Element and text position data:

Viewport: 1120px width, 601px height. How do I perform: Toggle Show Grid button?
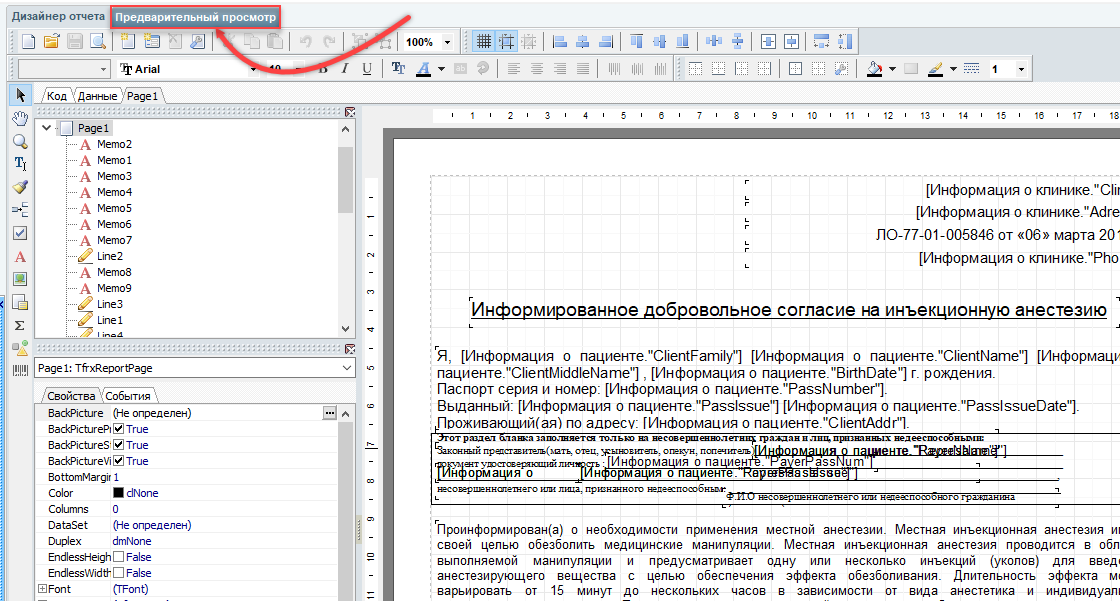[484, 42]
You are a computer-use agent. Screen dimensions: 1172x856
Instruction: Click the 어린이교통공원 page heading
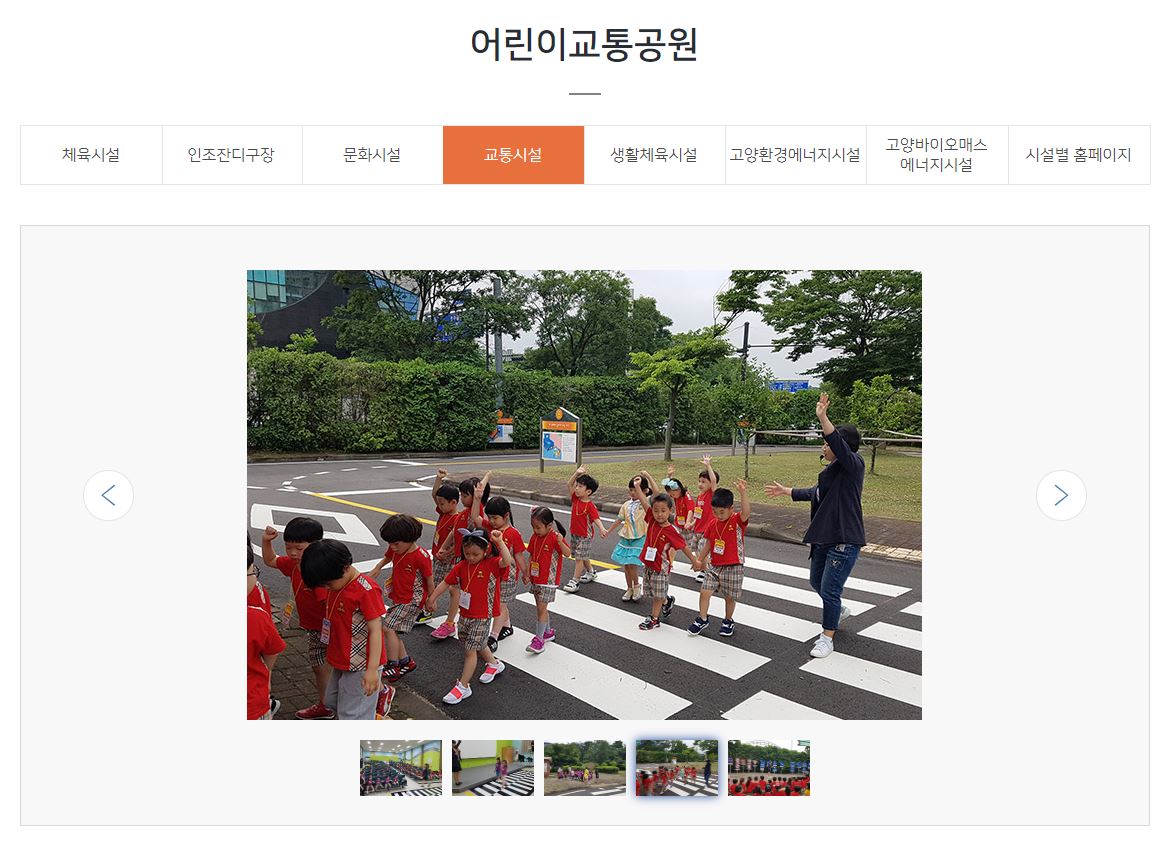[584, 43]
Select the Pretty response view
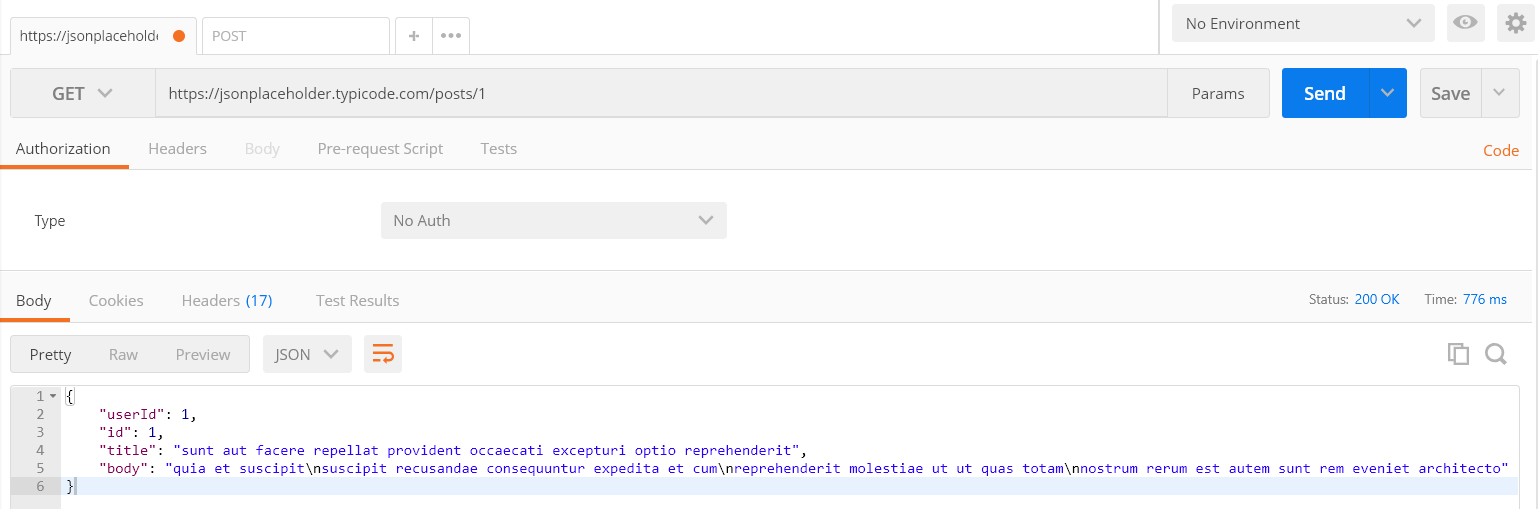 point(51,354)
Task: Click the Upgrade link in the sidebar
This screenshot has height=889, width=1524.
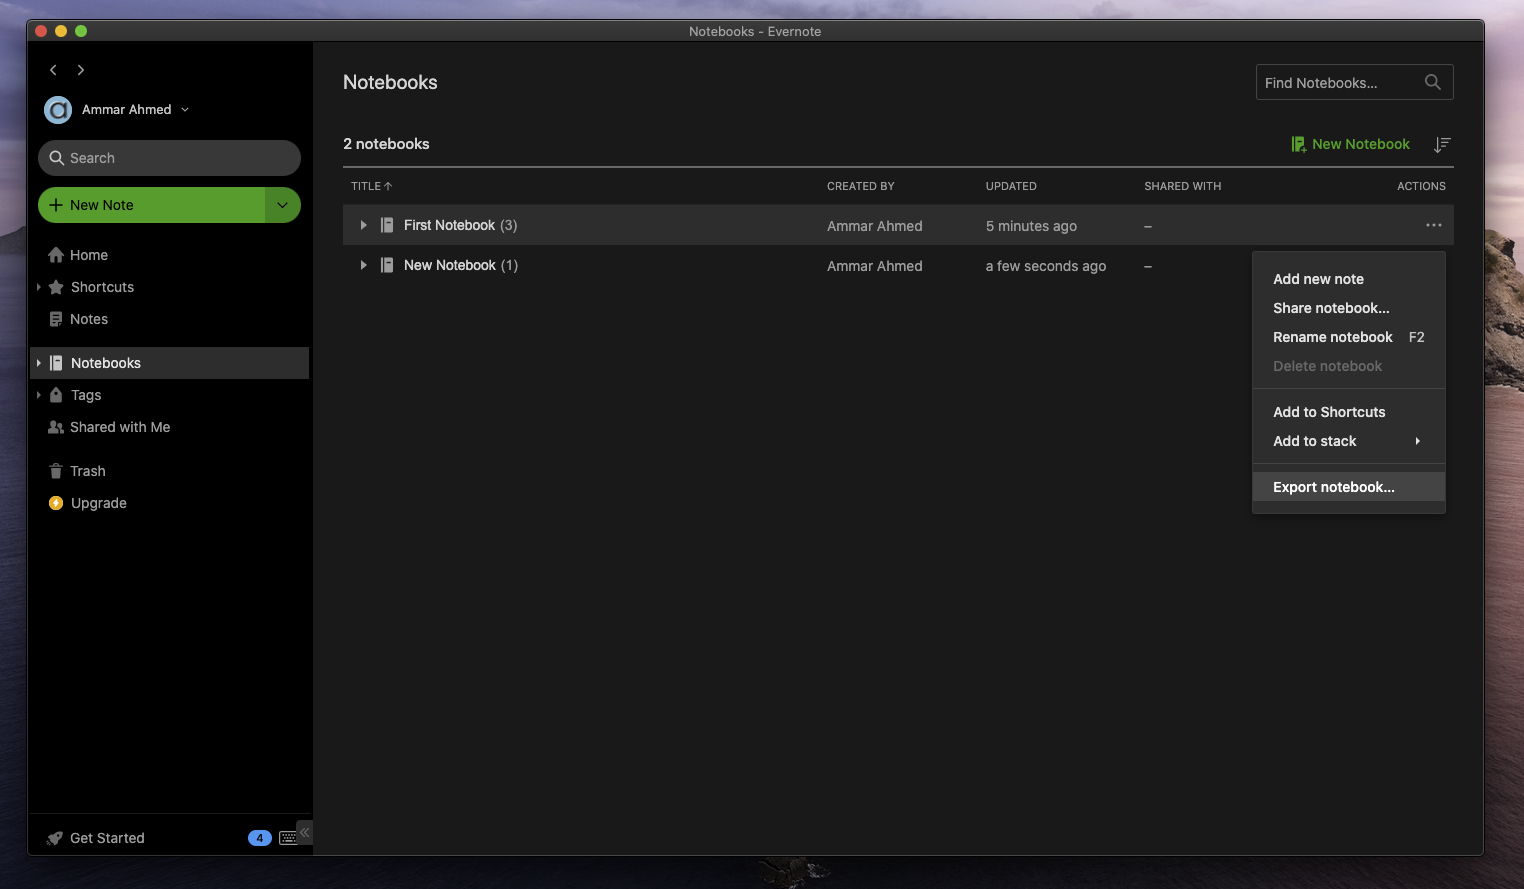Action: point(98,503)
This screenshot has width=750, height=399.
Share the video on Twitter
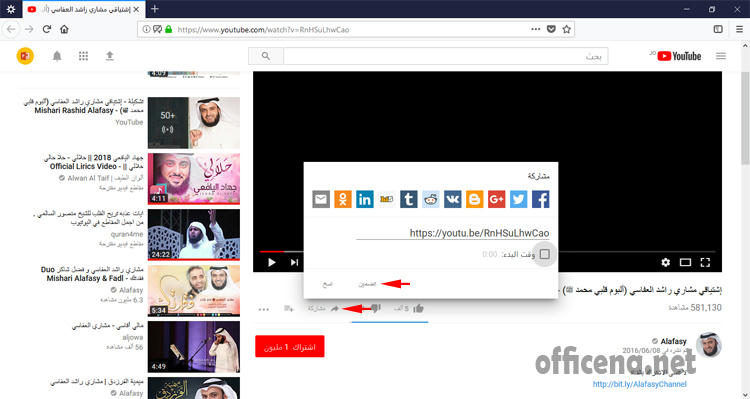pos(518,199)

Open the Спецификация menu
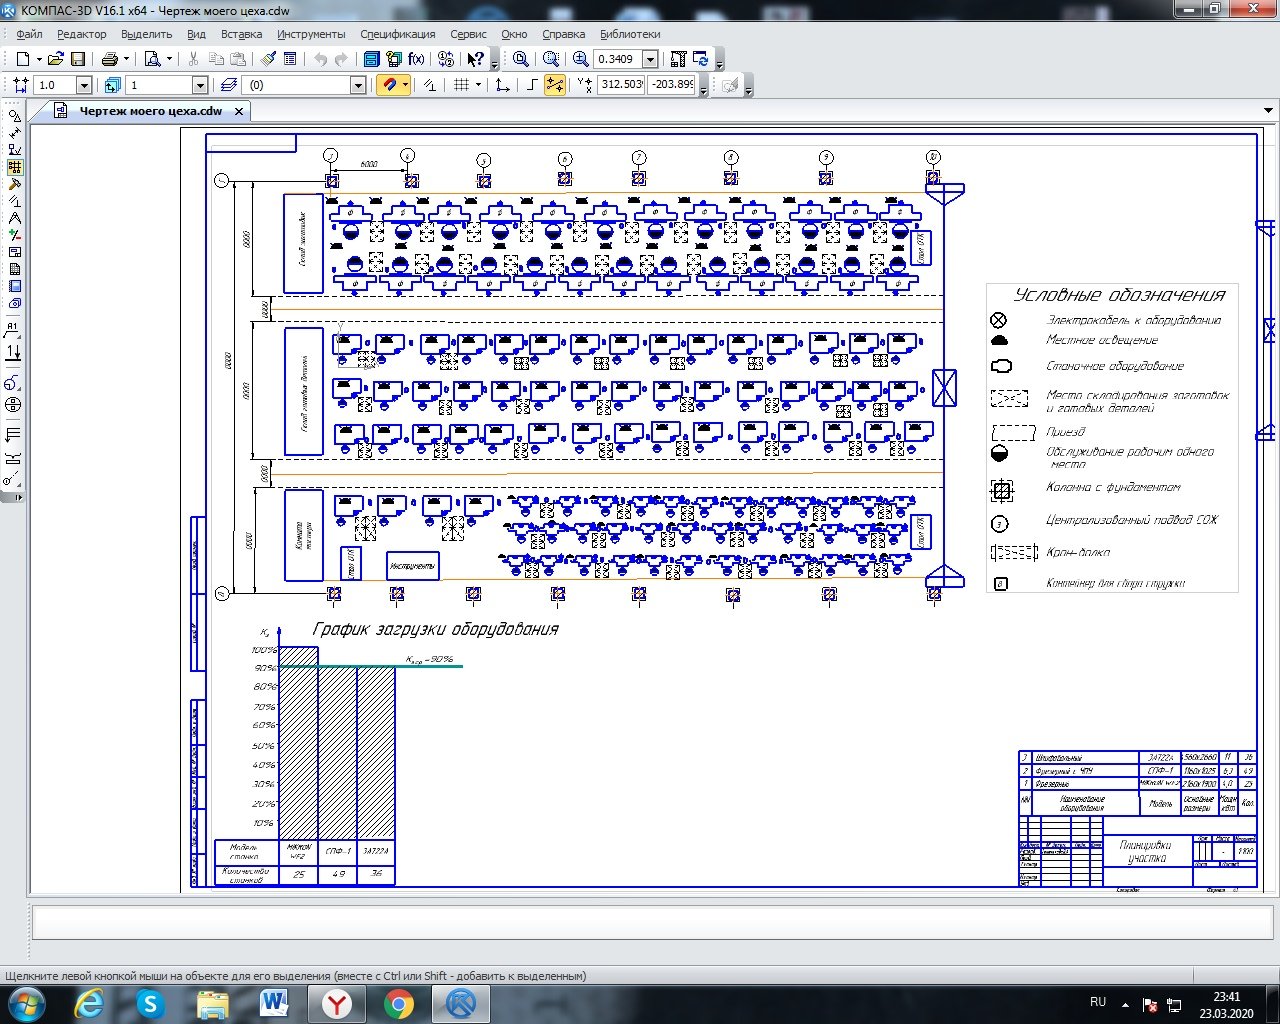[x=397, y=34]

• **Written request**
Gather every line of the records that contains the word "width", and copy each of those lines in full.

• **Task response**
Viewport: 1120px width, 601px height. How do I perform: Toggle Show Grid button?
This screenshot has height=889, width=1524.
This screenshot has width=750, height=399.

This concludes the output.